Farmindustria: rimodulare tetti spesa farmaceutica o settore al tracollo

(Il Sole 24 Ore Radiocor) – Roma, 08 giu – In Italia, ha sottolineato Scaccabarozzi, la spesa farmaceutica pubblica e’ inferiore del 26% agli altri grandi Paesi europei. Le risorse destinate alla farmaceutica sono pari al 15,7% del Fondo sanitario nazionale e dal 2006 al 2011 la spesa farmaceutica pubblica effettiva e’ cresciuta complessivamente del 2%, rispetto al +18% degli altri beni e servizi acquistati dal Ssn. "Negli ultimi cinque anni provvedimenti nazionali dettati dalle esigenze di finanza pubblica hanno comportato oneri a carico delle imprese del farmaco pari a 11 miliardi", ha detto il presidente di Farmindustria. La manovra del luglio 2011, ha ricordato Farmindustria, ha previsto un taglio tra 800 milioni e 1 miliardo della spesa farmaceutica nell’ambito di un taglio di 2,5 miliardi dell’intera spesa per la sanità.
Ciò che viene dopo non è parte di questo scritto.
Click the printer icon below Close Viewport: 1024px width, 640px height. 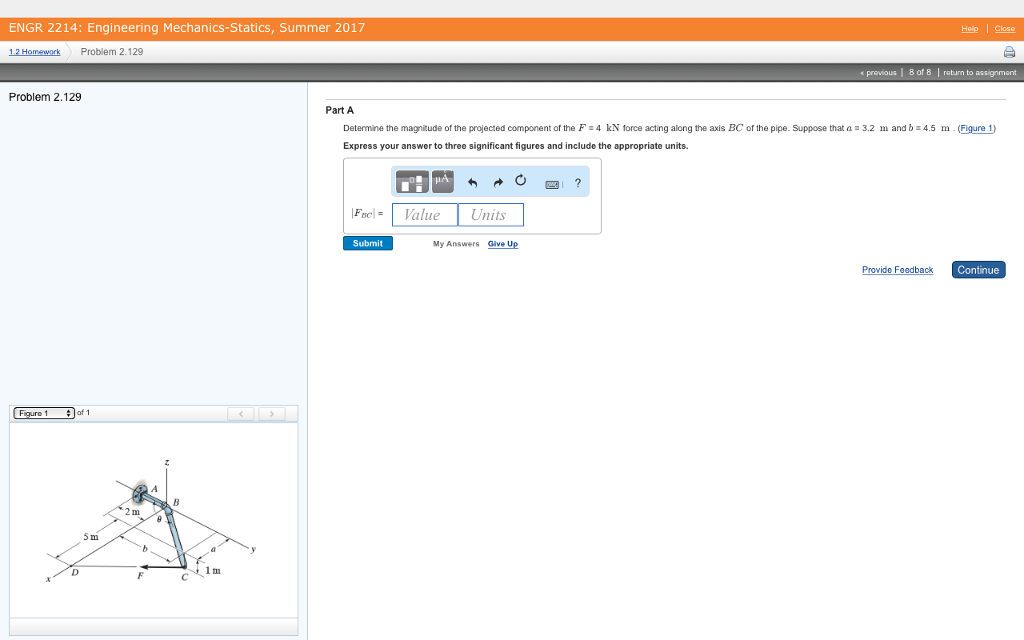pyautogui.click(x=1009, y=51)
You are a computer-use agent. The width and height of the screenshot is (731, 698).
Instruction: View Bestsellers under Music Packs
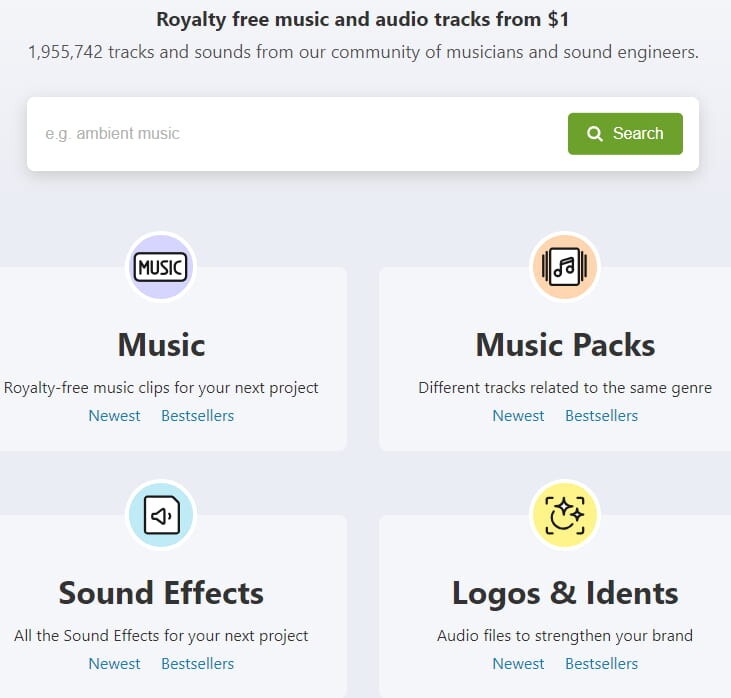coord(601,416)
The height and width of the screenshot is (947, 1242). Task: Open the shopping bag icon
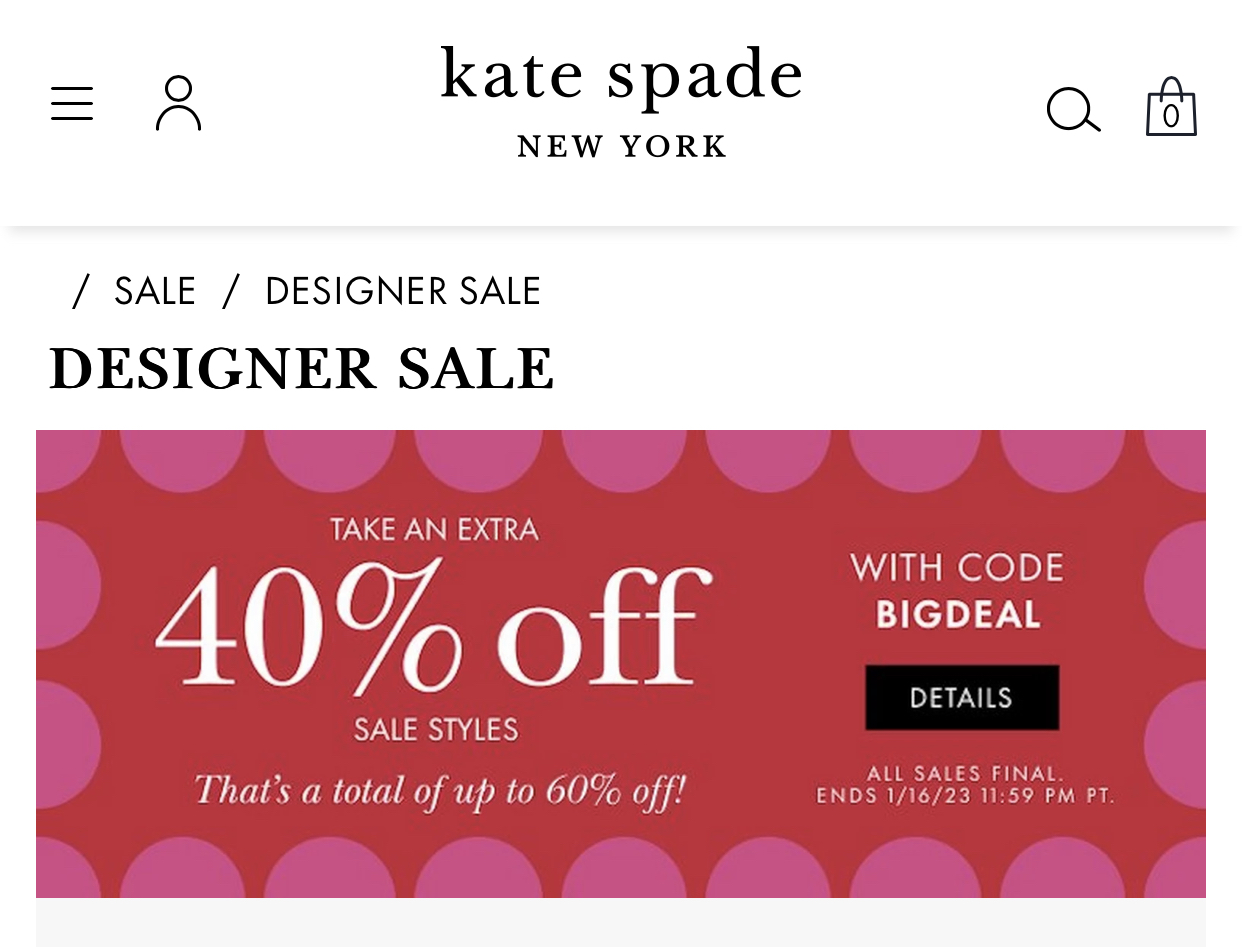[x=1171, y=106]
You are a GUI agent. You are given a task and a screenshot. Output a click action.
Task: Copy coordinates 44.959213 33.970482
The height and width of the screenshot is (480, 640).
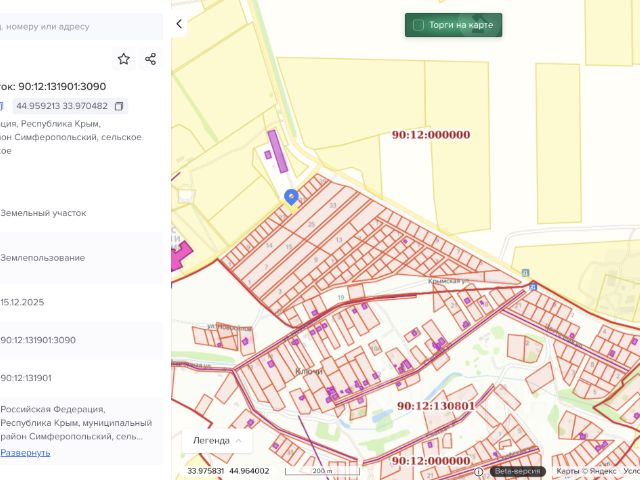[x=119, y=106]
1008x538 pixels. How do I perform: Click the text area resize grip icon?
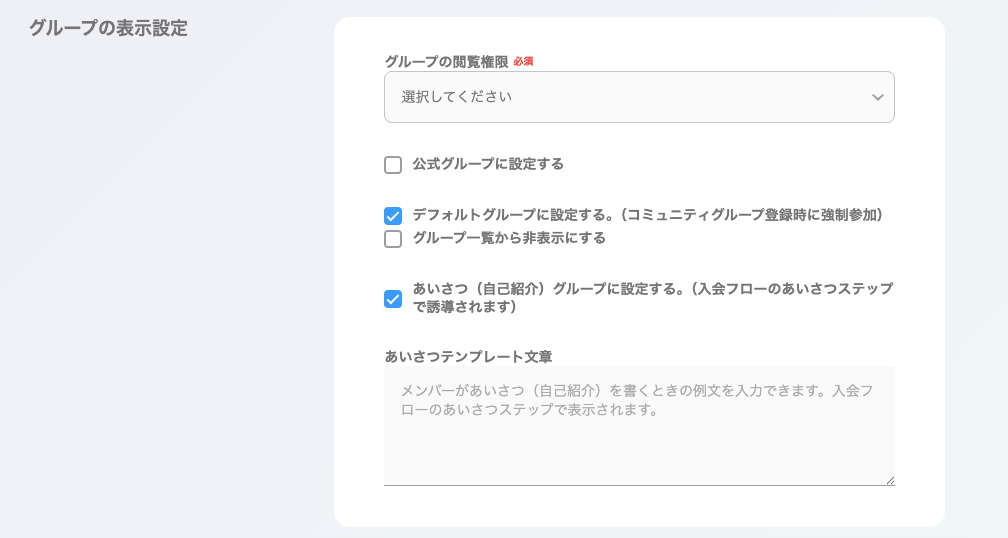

Nella proposta dell’Aifa il tetto di spesa farmaceutica territoriale viene ridotto dal 13,3% al 12,1%; in compenso, il tetto per la farmaceutica ospedaliera aumenta dal 2,4% al 3,6%. La proposta, "pur imponendo oneri molto pesanti", per Farmindustria "potrebbe essere accettata a patto che sia accompagnata da un insieme di regole certe e credibili per la gestione della spesa e da un accesso alla innovazione in linea con le condizioni dei principali paesi Ue". Tra le richieste c’è il non aumento dell’Iva sui medicinali e il superamento del pay-back (ripiano cash del valore dei farmaci) dell’1,83% (circa il 3% del ricavo dell’industria).